Researchers from the University Hospital Basel and University of Basel-Switzerland have in a new shockingly found that SARS-CoV-2 triggered inflammation leads to increased neurotoxic damage in cortical areas of the human brain.
The study findings were published on a preprint server and are currently being peer reviewed. https://www.medrxiv.org/content/10.1101/2022.02.13.22270662v1
The purpose of this study was to assess brain cortical gray matter volume (GMV), thickness (Th), and surface area (SA) characteristics in SARS-CoV-2 hospitalized patients with a wide range of neurological symptoms and their association with clinical indicators of inflammatory processes.
A total of 33 patients were selected from a prospective, multicenter, cross-sectional study during the ongoing pandemic (August 2020-April 2021) at Basel University Hospital. Retrospectively biobank healthy controls with the same image protocol served as controls group. For each anatomical T1w MPRAGE image, the Th and GMV segmentation were performed with the FreeSurfer-5.0. Cortical measures were compared between groups using a linear regression model.

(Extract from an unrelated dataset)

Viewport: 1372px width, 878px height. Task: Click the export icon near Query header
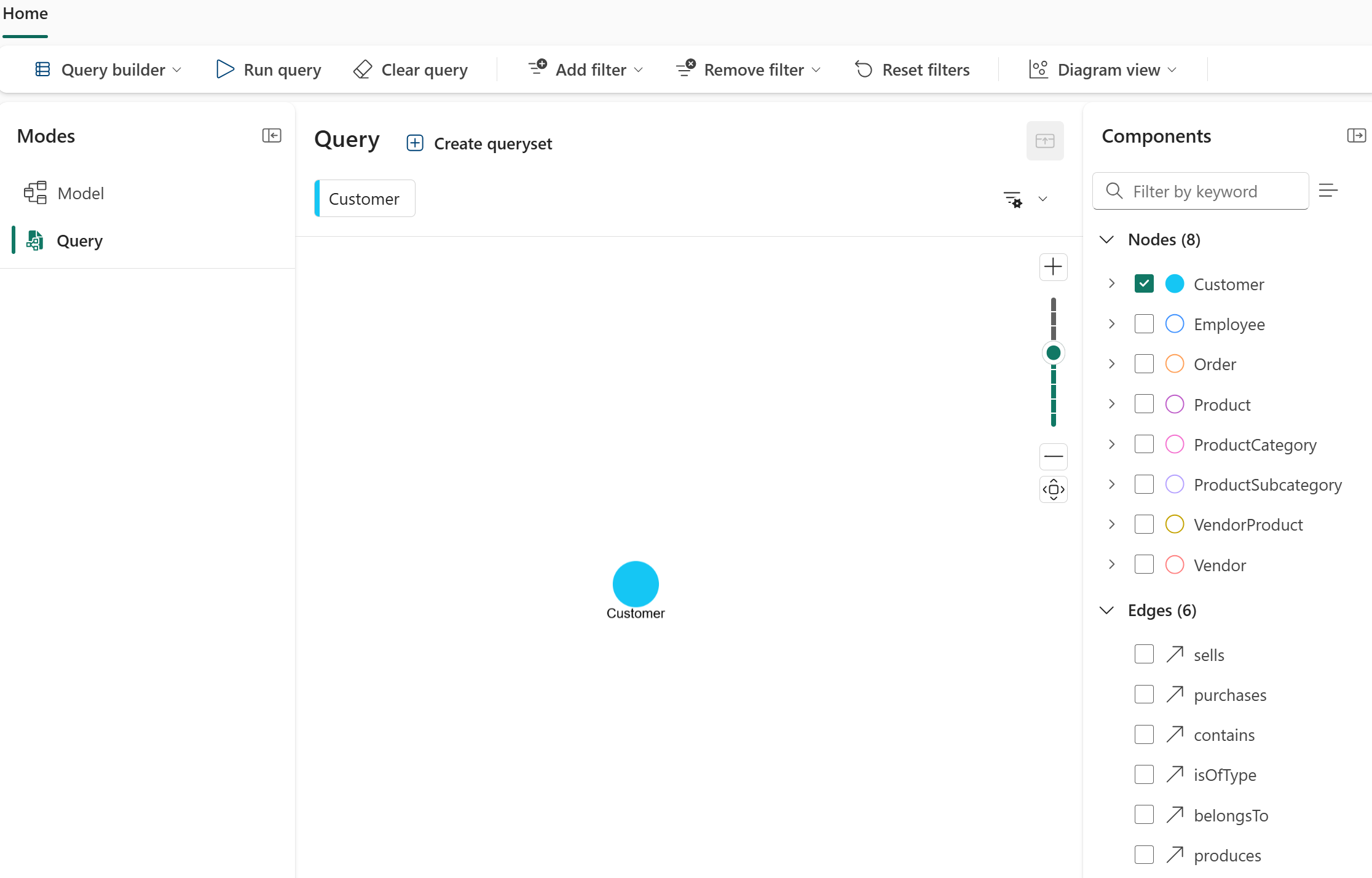pyautogui.click(x=1044, y=141)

The covariates were age, gender, age*gender, MRI magnetic field strength, and total intracranial volume/mean Th/Total SA. The association between cortical features and laboratory variables was assessed using partial correlation adjusting for the same covariates. P-values were adjusted using false discovery rate (FDR). Our findings revealed a lower cortical gray matter volume in orbitofrontal and cingulate regions in patients compared to controls.

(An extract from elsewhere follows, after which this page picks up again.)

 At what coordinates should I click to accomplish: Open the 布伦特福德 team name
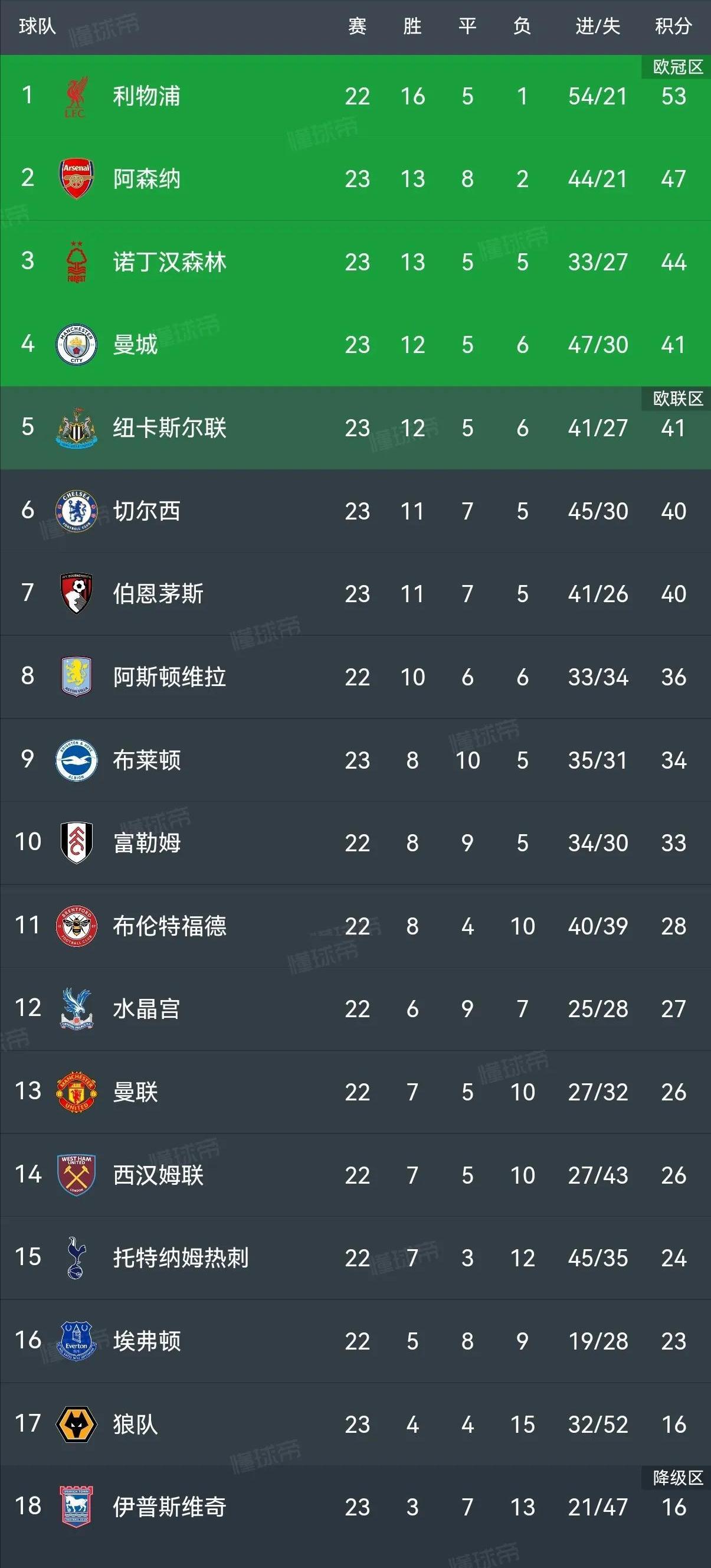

The orbitofrontal grey matter volume was negatively associated with protein levels, CSF-blood/albumin ratio and CSF EN-RAGE level. CSF EN-RAGE and CSF/Blood-albumin ratio, which are neuroinflammatory biomarkers, were associated with cortical alterations in gray matter volume and thickness in frontal, orbitofrontal, and temporal regions. Our data suggest that viral-triggered inflammation leads to increased neurotoxic damage in some cortical areas.
This study shows a GMV decrease in orbitofrontal and cingulate regions in a sample of hospitalized SARS-CoV-2 patients with a wide range of neurological symptoms. These findings are in agreement and extend previous reported multifocal MRI abnormalities in hospitalized patients (4).
Interestingly, the GMV in the orbitofrontal area– a region that has been described as metabolic affected in hospitalized patients (5) -was consistently negatively associated with with protein levels, CSF/blood-albumin ratio and CSF EN-RAGE.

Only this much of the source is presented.